Re: Flaky tablet_history_gc-itest

2016-10-12 Thread David Alves
No, you're right. I was looking at another test in that file.
Hum, then the opportunity for strange things to happen is much lower.
Will look more closely.

-david

On Wed, Oct 12, 2016 at 1:59 PM, Alexey Serbin  wrote:

> Hi David,
>
> Thank you for taking a look at that.
> I think the test already uses just one tablet server, so no replicas would
> be possible.  I see the following code in the test:
>
>   StartCluster(1); // Start MiniCluster with a single tablet server.
>
>   TestWorkload workload(cluster_.get());
>
>   workload.set_num_replicas(1);
>
>   workload.Setup(); // Convenient way to create a table.
>
>
>
> Did I miss something?  I.e. should I toggle just another control knob
> somewhere?
>
>
> Thanks,
>
> Alexey
>
> On Wed, Oct 12, 2016 at 1:43 PM, David Alves 
> wrote:
>
> > Hi Alexey
> >
> > Thanks for going down the rabbit hole.
> > Could you try your patch without tablet replication for that test? If the
> > problem persists it's unlikely that it's related to the current
> consistency
> > gaps we have.
> > I'm a bit suspicious in that it seems to be doing snapshot scans without
> > retrying, which is what we're doing pretty much everywhere else to work
> > around our gaps.
> >
> > -david
> >
> > On Wed, Oct 12, 2016 at 1:06 PM, Alexey Serbin 
> > wrote:
> >
> > > One small update: the issue might be not in GC logic, but some other
> > > flakiness related to reading data at snapshot.
> > >
> > > I updated the patch so the only operations the test now does are
> inserts,
> > > updates and scans.

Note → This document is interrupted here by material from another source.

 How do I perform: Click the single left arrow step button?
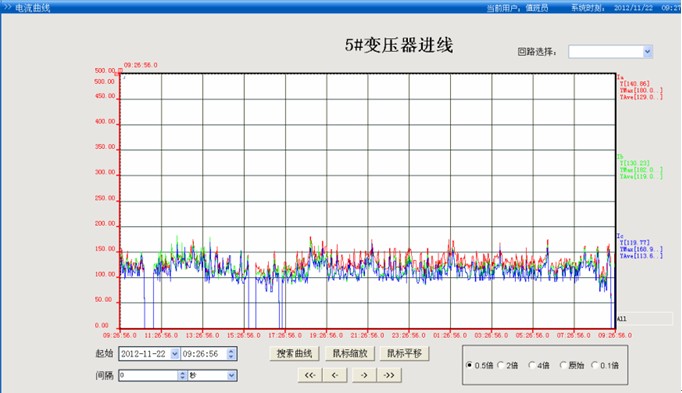(x=335, y=375)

No tablet merge compactions, redo delta compactions,
> > > forced re-updates of missing deltas, or moving time forward.  The
> updated
> > > patch can be found at:
> > >   https://gist.github.com/alexeyserbin/06ed8dbdb0e8e9abcbde2991c66156
> 60
> > >
> > > The test firmly fails if running as described in the previous message
> in
> > > this thread, just use the updated patch location.
> > >
> > > David, may be you can take a quick look at that as well?
> > >
> > >
> > > Thanks,
> > >
> > > Alexey
> > >
> > > On Wed, Oct 12, 2016 at 2:01 AM, Alexey Serbin 
> > > wrote:
> > >
> > > > Hi,
> > > >
> > > > I played with the test (mostly in background), making the failure
> > almost
> > > > 100% reproducible.
> > > >
> > > > After collecting some evidence, I can say it's a server-side bug.  I
> > > think
> > > > so because the reproduction scenario I'm talking about uses good old
> > > > MANUAL_FLUSH mode, not AUTO_FLUSH_BACKGROUND mode.  Yes, I've
> modified
> > > the
> > > > test slightly to achieve higher reproduction ratio and to clear the
> > > > question whether it's AUTO_FLUSH_BACKGROUND-specific bug.
> > > >
> > > > That's what I found:
> > > >   1. The problem occurs when updating rows with the same primary keys
> > > > multiple times.
> > > >   2. It's crucial to flush (i.e. call KuduSession::Flush() or
> > > > KuduSession::FlushAsync()) freshly applied update operations not just
> > > once
> > > > in the very end of a client session, but multiple times while adding
> > > those
> > > > operations.  If flushing just once in the very end, the issue becomes
> > 0%
> > > > reproducible.
> > > >   3. The more updates for different rows we have, the more likely we
> > hit
> > > > the issue (but there should be at least a couple updates for every
> > row).
> > > >   4. The problem persists in all types of Kudu builds: debug, TSAN,
> > > > release, ASAN (in the decreasing order of the reproduction ratio).
> > > >   5. The problem is also highly reproducible if running the test via
> > the
> > > > dist_test.py utility (check for 256 out of 256 failure ratio at
> > > > http://dist-test.cloudera.org//job?job_id=aserbin.1476258983.2603 )
> > > >
> > > > To build the modified test and run the reproduction scenario:
> > > >   1. Get the patch from https://gist.github.com/alexeyserbin/
> > > > 7c885148dadff8705912f6cc513108d0
> > > >   2. Apply the patch to the latest Kudu source from the master
> branch.
> > > >   3. Build debug, TSAN, release or ASAN configuration and run with
> the
> > > > command (the random seed is not really crucial, but this gives better
> > > > results):
> > > > ../../build-support/run-test.sh ./bin/tablet_history_gc-itest
> > > > --gtest_filter=RandomizedTabletHistoryGcITest
> > > .TestRandomHistoryGCWorkload
> > > > --stress_cpu_threads=64 --test_random_seed=1213726993
> > > >
> > > > 4. If running via dist_test.py, run the following instead:
> > > >
> > > > ../../build-support/dist_test.py loop -n 256 --
> > > > ./bin/tablet_history_gc-itest --gtest_filter=
> > > > RandomizedTabletHistoryGcITest.TestRandomHistoryGCWorkload
> > > > --stress_cpu_threads=8 --test_random_seed=1213726993
> > > >
> > > > Mike, it seems I'll need your help to troubleshoot/debug this issue
> > > > further.
> > > >
> > > >
> > > > Best regards,
> > > >
> > > > Alexey
> > > >
> > > >
> > > > On Mon, Oct 3, 2016 

Re: Flaky tablet_history_gc-itest

2016-10-12 Thread Alexey Serbin
One small update: the issue might be not in GC logic, but some other
flakiness related to reading data at snapshot.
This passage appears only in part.